▸ Problem details: All lines below are to be transcribed exactly.

Records contained in a dataset:

######

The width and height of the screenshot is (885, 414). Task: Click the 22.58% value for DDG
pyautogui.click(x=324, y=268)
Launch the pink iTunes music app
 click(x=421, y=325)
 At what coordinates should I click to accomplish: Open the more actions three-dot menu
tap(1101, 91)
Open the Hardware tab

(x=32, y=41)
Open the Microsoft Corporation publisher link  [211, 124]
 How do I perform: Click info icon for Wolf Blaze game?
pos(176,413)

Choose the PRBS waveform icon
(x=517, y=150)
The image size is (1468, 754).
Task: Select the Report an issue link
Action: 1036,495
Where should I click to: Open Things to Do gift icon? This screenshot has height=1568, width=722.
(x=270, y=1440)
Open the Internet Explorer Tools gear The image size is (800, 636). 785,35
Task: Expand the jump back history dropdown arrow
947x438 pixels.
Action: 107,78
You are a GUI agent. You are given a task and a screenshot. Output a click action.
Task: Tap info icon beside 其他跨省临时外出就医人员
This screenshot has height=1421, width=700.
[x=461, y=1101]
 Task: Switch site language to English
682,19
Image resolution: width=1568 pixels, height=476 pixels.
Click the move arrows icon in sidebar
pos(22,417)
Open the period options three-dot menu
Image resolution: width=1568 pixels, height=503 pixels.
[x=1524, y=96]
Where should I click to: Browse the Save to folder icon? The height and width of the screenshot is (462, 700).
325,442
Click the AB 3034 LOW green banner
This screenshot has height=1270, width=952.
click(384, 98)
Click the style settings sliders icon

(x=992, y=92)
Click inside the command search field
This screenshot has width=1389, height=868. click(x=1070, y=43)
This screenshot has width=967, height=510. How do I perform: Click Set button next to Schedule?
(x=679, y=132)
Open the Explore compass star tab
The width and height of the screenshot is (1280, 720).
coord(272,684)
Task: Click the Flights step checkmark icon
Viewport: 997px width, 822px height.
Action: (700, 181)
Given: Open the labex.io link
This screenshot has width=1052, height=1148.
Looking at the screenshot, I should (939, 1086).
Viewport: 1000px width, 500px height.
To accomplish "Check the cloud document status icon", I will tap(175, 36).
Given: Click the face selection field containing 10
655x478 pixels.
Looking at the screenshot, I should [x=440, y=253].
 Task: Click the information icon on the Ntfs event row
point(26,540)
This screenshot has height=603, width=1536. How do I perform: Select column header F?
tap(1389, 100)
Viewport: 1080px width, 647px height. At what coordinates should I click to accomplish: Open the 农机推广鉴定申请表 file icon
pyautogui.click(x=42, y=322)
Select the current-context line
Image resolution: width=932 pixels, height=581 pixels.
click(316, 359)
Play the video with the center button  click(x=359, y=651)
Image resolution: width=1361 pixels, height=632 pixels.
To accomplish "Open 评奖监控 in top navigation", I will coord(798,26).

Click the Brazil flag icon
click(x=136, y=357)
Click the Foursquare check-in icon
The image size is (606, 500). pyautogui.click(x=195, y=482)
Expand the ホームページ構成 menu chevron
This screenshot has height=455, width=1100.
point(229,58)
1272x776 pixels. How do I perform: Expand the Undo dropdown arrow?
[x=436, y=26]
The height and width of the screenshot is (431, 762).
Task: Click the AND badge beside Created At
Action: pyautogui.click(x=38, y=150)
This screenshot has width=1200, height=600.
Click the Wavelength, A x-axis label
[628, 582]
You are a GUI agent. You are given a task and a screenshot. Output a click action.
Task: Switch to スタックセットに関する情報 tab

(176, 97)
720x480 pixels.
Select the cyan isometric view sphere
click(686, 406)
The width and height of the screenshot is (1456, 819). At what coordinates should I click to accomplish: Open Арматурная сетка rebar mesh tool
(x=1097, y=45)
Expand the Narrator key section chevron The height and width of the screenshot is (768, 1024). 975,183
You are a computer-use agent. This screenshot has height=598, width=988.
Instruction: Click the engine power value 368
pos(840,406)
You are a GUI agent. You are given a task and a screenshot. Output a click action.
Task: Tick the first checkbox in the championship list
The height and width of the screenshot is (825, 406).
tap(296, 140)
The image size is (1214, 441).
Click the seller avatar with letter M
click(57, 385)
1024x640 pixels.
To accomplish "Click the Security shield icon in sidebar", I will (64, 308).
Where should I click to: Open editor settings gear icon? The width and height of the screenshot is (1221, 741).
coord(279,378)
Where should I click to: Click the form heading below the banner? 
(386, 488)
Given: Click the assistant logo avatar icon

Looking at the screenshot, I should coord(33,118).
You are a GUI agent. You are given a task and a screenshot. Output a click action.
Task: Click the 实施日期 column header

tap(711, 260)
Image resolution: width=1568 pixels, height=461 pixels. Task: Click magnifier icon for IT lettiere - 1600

######

▸ Task output:
The width and height of the screenshot is (885, 414). Task: Click the 22.58% value for DDG
pyautogui.click(x=324, y=268)
Launch the pink iTunes music app
 click(x=421, y=325)
 At what coordinates should I click to accomplish: Open the more actions three-dot menu
tap(1101, 91)
Open the Hardware tab

(x=32, y=41)
Open the Microsoft Corporation publisher link  [211, 124]
 How do I perform: Click info icon for Wolf Blaze game?
pos(176,413)

Choose the PRBS waveform icon
(x=517, y=150)
The image size is (1468, 754).
Task: Select the Report an issue link
Action: 1036,495
Where should I click to: Open Things to Do gift icon? This screenshot has height=1568, width=722.
(x=270, y=1440)
Open the Internet Explorer Tools gear The image size is (800, 636). 785,35
Task: Expand the jump back history dropdown arrow
947x438 pixels.
Action: 107,78
You are a GUI agent. You are given a task and a screenshot. Output a click action.
Task: Tap info icon beside 其他跨省临时外出就医人员
This screenshot has height=1421, width=700.
[x=461, y=1101]
 Task: Switch site language to English
682,19
Image resolution: width=1568 pixels, height=476 pixels.
Click the move arrows icon in sidebar
pos(22,417)
Open the period options three-dot menu
Image resolution: width=1568 pixels, height=503 pixels.
[x=1524, y=96]
Where should I click to: Browse the Save to folder icon? The height and width of the screenshot is (462, 700).
325,442
Click the AB 3034 LOW green banner
This screenshot has height=1270, width=952.
click(384, 98)
Click the style settings sliders icon

(x=992, y=92)
Click inside the command search field
This screenshot has width=1389, height=868. click(x=1070, y=43)
This screenshot has width=967, height=510. How do I perform: Click Set button next to Schedule?
(x=679, y=132)
Open the Explore compass star tab
The width and height of the screenshot is (1280, 720).
coord(272,684)
Task: Click the Flights step checkmark icon
Viewport: 997px width, 822px height.
Action: (700, 181)
Given: Open the labex.io link
This screenshot has width=1052, height=1148.
Looking at the screenshot, I should (939, 1086).
Viewport: 1000px width, 500px height.
To accomplish "Check the cloud document status icon", I will tap(175, 36).
Given: Click the face selection field containing 10
655x478 pixels.
Looking at the screenshot, I should [x=440, y=253].
 Task: Click the information icon on the Ntfs event row
point(26,540)
This screenshot has height=603, width=1536. How do I perform: Select column header F?
tap(1389, 100)
Viewport: 1080px width, 647px height. At what coordinates should I click to accomplish: Open the 农机推广鉴定申请表 file icon
pyautogui.click(x=42, y=322)
Select the current-context line
Image resolution: width=932 pixels, height=581 pixels.
click(316, 359)
Play the video with the center button  click(x=359, y=651)
Image resolution: width=1361 pixels, height=632 pixels.
To accomplish "Open 评奖监控 in top navigation", I will coord(798,26).

Click the Brazil flag icon
click(x=136, y=357)
Click the Foursquare check-in icon
The image size is (606, 500). pyautogui.click(x=195, y=482)
Expand the ホームページ構成 menu chevron
This screenshot has height=455, width=1100.
point(229,58)
1272x776 pixels. How do I perform: Expand the Undo dropdown arrow?
[x=436, y=26]
The height and width of the screenshot is (431, 762).
Task: Click the AND badge beside Created At
Action: pyautogui.click(x=38, y=150)
This screenshot has width=1200, height=600.
Click the Wavelength, A x-axis label
[628, 582]
You are a GUI agent. You are given a task and a screenshot. Output a click action.
Task: Switch to スタックセットに関する情報 tab

(176, 97)
720x480 pixels.
Select the cyan isometric view sphere
click(686, 406)
The width and height of the screenshot is (1456, 819). At what coordinates should I click to accomplish: Open Арматурная сетка rebar mesh tool
(x=1097, y=45)
Expand the Narrator key section chevron The height and width of the screenshot is (768, 1024). 975,183
You are a computer-use agent. This screenshot has height=598, width=988.
Instruction: Click the engine power value 368
pos(840,406)
You are a GUI agent. You are given a task and a screenshot. Output a click action.
Task: Tick the first checkbox in the championship list
The height and width of the screenshot is (825, 406).
tap(296, 140)
The image size is (1214, 441).
Click the seller avatar with letter M
click(57, 385)
1024x640 pixels.
To accomplish "Click the Security shield icon in sidebar", I will (64, 308).
Where should I click to: Open editor settings gear icon? The width and height of the screenshot is (1221, 741).
coord(279,378)
Where should I click to: Click the form heading below the banner? 
(386, 488)
Given: Click the assistant logo avatar icon

Looking at the screenshot, I should coord(33,118).
You are a GUI agent. You are given a task and a screenshot. Output a click action.
Task: Click the 实施日期 column header

tap(711, 260)
Image resolution: width=1568 pixels, height=461 pixels. Task: Click magnifier icon for IT lettiere - 1600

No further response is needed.